Do you love curly hair? Some people born with straight locks may wish for a little more bounce to their tresses, and those with heads of curls may struggle with styling them every day. Generally it’s good to work with your hair’s natural style, but if you’re aching to have cascading ringlets then you may want to try getting a perm, or a permanent wave. Permed hair has fallen in and out of fashion over the years, but it’s still a great way to achieve the look you want without spending hours with a curling iron each day.

At its core, a perm uses chemicals to break the bonds of each hair, and reform them into new shapes. Most of the earliest hair-curling techniques used heat; wigmakers had figured out how to permanently curl their hairpieces using caustic chemicals, but these were too harsh to be used on human hair. The earliest machine meant to permanently curl the hair was invented in 1872, by Marcel Grateau. He used a specially made pair of tongs that closely resembled a modern-day curling iron; after they were heated over a flame, the metal would be combed through the hair to create a two-dimensional wave.

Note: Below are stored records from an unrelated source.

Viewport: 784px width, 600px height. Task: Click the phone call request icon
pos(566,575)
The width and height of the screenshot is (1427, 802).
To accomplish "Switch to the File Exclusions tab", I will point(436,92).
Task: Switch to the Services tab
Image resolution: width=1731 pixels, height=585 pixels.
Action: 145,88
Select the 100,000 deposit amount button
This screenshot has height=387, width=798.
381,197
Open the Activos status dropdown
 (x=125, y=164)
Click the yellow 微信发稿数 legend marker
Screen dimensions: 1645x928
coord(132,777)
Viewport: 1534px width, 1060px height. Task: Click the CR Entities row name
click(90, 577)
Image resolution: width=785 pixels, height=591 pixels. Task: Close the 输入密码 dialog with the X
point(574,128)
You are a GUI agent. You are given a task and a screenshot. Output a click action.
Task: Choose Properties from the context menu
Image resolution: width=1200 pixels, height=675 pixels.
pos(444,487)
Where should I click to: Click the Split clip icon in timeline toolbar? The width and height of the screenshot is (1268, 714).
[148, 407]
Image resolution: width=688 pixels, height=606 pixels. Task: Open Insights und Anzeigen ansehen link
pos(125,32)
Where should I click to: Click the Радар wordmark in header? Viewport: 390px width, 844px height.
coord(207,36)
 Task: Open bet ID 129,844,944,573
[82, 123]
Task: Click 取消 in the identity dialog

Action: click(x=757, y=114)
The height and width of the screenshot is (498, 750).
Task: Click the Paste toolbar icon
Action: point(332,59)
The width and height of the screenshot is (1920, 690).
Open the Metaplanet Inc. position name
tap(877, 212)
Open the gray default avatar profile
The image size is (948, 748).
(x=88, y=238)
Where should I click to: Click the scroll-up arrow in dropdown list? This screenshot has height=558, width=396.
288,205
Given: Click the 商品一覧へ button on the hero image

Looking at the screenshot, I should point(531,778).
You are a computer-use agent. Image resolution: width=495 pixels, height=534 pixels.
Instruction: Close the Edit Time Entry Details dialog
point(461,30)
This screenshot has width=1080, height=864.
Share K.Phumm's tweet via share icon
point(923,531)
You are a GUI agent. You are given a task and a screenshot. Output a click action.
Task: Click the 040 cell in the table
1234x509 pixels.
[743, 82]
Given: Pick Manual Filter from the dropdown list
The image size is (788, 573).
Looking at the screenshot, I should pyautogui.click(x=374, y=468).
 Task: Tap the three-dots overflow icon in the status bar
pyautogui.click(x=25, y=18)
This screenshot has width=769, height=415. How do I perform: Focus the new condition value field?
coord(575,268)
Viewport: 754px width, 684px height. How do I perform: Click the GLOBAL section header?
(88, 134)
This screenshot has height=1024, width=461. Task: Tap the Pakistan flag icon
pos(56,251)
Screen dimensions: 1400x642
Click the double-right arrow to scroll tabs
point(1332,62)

Over the next several decades, other inventors contributed various developments to the perm as we know it today. This included the use of water and steam to help prevent overheating, the creation of multiple rollers to spiral locks of hair and curl them all at once, and the addition of alkaline reagents to speed up the process and make the results last longer.

The modern perm started in 1938, with Arnold Willatt’s cold wave technique. It did not use heat or machines; hair was wrapped around long rods, and a reduction lotion containing ammonium thioglycolate was applied to the roots. This lotion broke down the links between the main structural polypeptide bonds in the hair protein; these links, which are called disulfide bonds, are what give hair its elasticity. Once they were broken apart, hydrogen sulfide was used to halt the reduction process; it caused the disulfide bonds to re-form, this time in the shape of the round rods, producing a head full of bouncy curls. The hair would retain its shape for long periods of time because the actual chemical composition of each strand had been altered, rather than temporarily shaped with heat. Nowadays, a perm uses sodium thioglycolate instead of ammonium, reducing the time required to break the chemical bonds in the strands and increasing the pH level; it’s easier on the hair than ammonia. Some at-home perm kits use very low pH formulas, and add heat to facilitate the chemical process. A digital perm uses a digital display to program the desired shape and texture of each wave, and is very popular in Korea and Japan.

Perms are generally safe for most people, but the chemicals can still cause skin irritation and it’s important to minimize contact as much as possible. There’s also a very fine line between unlinking and reforming the disulfide bonds and breaking them completely; if this happens, then the hair will become brittle and fragile. It’s best to get a perm with a professional who is comfortable with the technique, especially if you’re new to the style.